CONSIDERATIONS ABOUT THE FUNCTIONING TRANSPONDERS

Authors:

Ph.D.eng.Euring Dragoș POPA1, Eng. Traian TOMESCU2, Eng. Elena-Corina BOSCOIANU3

1 SETEC-AGIR, Bucharest, Romania,2 AGIR- Brașov, Romania, 3 ITMI, Brasov, Romania.

REZUMAT. Lucrarea de față pentru unele informații generale despre transpondere, elemente despre sistemul de întreținere și utilizarea acestora în domeniul aeronautic civil și militar. Toate aeronavele și navele unei organizații civile sau militare, trebuie să se conformeze in activitățile operaționale și de mentenanta cu reglementările autoritatilor in domeniu, pentru ca in conformitate cu sistemul de management al erorilor, sa se reduca riscul de accident.

Cuvinte cheie : transponder,utilizare, erori, mentenanta, auto, naval, aviatie, reglementari

ABSTRACT. This paper present some general information about transponders, about system maintenance elements and their use in civilian and military aeronautics. All aircraft and ships from a civilian or military organization, must comply in operational activities and maintenance with regulations from relevant authorities, that in accordance with their fault management system, to reduce the risk of accident.

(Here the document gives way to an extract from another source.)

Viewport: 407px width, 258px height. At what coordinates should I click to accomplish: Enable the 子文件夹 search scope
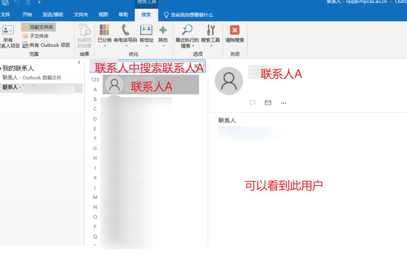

Keywords: transponder, use, errors, maintenance, automotive, vessels, aviation

1. INTRODUCTION

1.1. Transponder. Role, purpose, principle of operation.

In basic terms a transponder is a miniaturized electronic chip that has non-volatile memory, the type of memory that does not need constant energy for retention. Along with that electronic chip is a set of windings; very fine wire coiled around a tube. There are two basic types of transponders. The first are the electric coupled transponder systems. Electric coupled transponder systems are not limited to small areas for transmission but can transmit messages or signals for different ranges of distance including several inches to miles, as used in satellites and airplanes. These systems require large amounts of constant electricity to operate. The second type is what automobile manufacturers are using and they are called magnetic coupled transponder systems. Magnetic coupled transponder systems are passive in nature. This means they do not require constant electricity and thus do not need a power source of their own. They operate in the frequency range area of 125 kHz. Since magnetic coupled transponders do not have their own power source they are very limited in range of communication and generally operate in the range of 1 cm to 15 cm. Since the operation in this frequency range that can penetrate materials. The transponder cannot be directly visible.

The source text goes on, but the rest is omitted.